Using active voice makes your brand sound stronger. When you write directly and clearly, customers see your brand as confident and honest. They connect with your message more easily because you tell them exactly who is doing what. This approach builds trust with people who want real communication, not corporate jargon.

Though active voice works best most of the time, passive voice has its moments, too. Use passive voice to focus on what happened rather than who did it. This works well when talking about industry trends or market changes.

Passive voice also makes sense in legal disclaimers or when handling customer complaints where pointing fingers might make things worse. The important thing is choosing your words on purpose, not just writing passively out of habit.

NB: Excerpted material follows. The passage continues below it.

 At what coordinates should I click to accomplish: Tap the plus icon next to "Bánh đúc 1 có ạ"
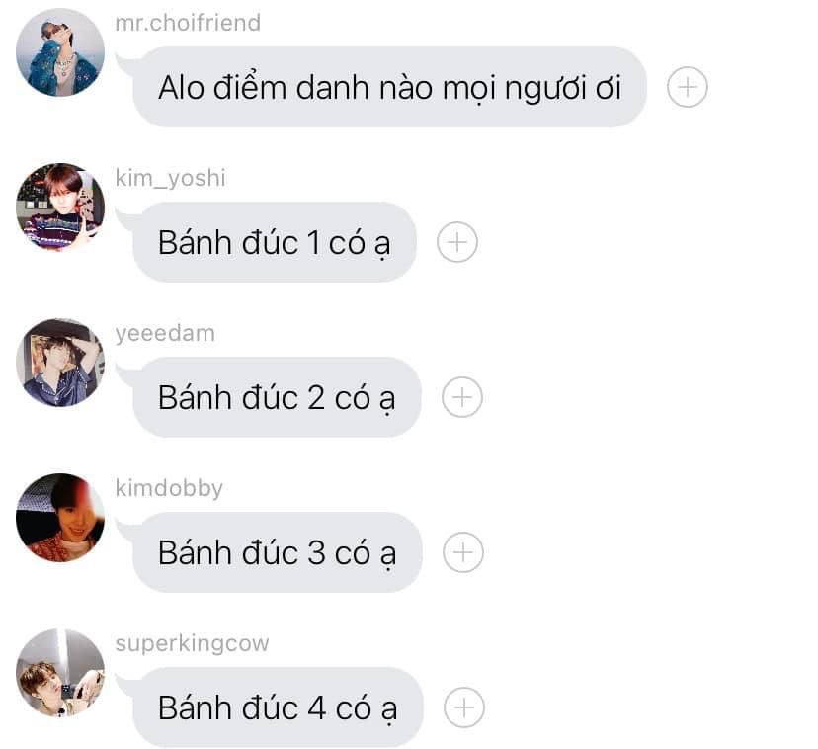(457, 242)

Tools like Mailchimp help you create more action-focused marketing messages. Our templates make it easy to write clear calls to action, and analytics show you which active messages get better results. Good website copywriting combines these tools with strong writing basics to create copy that guides users smoothly through your site.


Key Takeaways

  • Active voice makes your marketing content more direct, clear, and compelling, creating a stronger connection with your audience.
  • Passive voice creates unnecessary barriers between your message and readers, requiring more cognitive effort to process information.
  • Using active voice improves performance across all marketing channels — from email open rates to website conversions and social media engagement.
  • Shifting to an active voice requires identifying passive constructions, establishing a revision process, and using appropriate tools to consistently strengthen your brand voice.